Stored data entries
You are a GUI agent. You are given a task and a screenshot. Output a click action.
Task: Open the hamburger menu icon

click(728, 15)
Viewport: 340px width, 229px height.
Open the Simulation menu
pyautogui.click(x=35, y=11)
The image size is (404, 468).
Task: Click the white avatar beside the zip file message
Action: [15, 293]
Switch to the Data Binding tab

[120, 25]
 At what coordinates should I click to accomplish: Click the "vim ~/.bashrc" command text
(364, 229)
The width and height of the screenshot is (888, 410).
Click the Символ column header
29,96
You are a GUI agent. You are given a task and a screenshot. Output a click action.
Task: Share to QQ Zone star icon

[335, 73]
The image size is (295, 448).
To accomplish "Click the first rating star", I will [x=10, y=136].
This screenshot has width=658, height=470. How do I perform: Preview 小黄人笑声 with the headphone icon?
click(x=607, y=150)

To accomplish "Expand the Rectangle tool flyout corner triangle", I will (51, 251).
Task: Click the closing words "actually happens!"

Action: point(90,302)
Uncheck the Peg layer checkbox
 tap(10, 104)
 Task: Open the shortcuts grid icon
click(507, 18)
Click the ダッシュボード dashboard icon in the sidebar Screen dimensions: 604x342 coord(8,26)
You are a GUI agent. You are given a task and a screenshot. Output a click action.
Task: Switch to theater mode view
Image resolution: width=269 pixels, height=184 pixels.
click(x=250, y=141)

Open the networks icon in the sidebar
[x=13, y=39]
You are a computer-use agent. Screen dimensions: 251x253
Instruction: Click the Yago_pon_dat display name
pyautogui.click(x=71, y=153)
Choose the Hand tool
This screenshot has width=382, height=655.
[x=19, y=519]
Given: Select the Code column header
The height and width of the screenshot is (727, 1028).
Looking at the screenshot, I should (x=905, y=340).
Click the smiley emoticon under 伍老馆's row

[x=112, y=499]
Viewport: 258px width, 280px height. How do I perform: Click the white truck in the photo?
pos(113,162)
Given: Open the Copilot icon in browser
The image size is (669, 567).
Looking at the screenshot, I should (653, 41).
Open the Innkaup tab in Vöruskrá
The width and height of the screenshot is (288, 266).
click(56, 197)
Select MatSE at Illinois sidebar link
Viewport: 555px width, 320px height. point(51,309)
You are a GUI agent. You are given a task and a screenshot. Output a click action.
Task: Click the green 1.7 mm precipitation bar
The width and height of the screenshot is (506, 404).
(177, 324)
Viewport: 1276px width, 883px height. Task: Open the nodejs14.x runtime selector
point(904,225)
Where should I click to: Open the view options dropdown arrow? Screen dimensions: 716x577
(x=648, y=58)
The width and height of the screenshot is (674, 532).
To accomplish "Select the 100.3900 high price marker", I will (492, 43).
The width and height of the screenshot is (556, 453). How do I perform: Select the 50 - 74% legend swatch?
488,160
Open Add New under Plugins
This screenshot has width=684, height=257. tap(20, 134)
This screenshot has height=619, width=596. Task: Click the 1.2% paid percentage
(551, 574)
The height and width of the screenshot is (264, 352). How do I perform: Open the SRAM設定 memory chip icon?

**Work to be completed**
Retype word for word the line above with "The width and height of the screenshot is (674, 532)." and all lines after it, nothing else.

**Solved problem**
The width and height of the screenshot is (674, 532).
To accomplish "Select the 100.3900 high price marker", I will (492, 43).
The width and height of the screenshot is (556, 453). How do I perform: Select the 50 - 74% legend swatch?
488,160
Open Add New under Plugins
This screenshot has width=684, height=257. tap(20, 134)
This screenshot has height=619, width=596. Task: Click the 1.2% paid percentage
(551, 574)
The height and width of the screenshot is (264, 352). How do I perform: Open the SRAM設定 memory chip icon?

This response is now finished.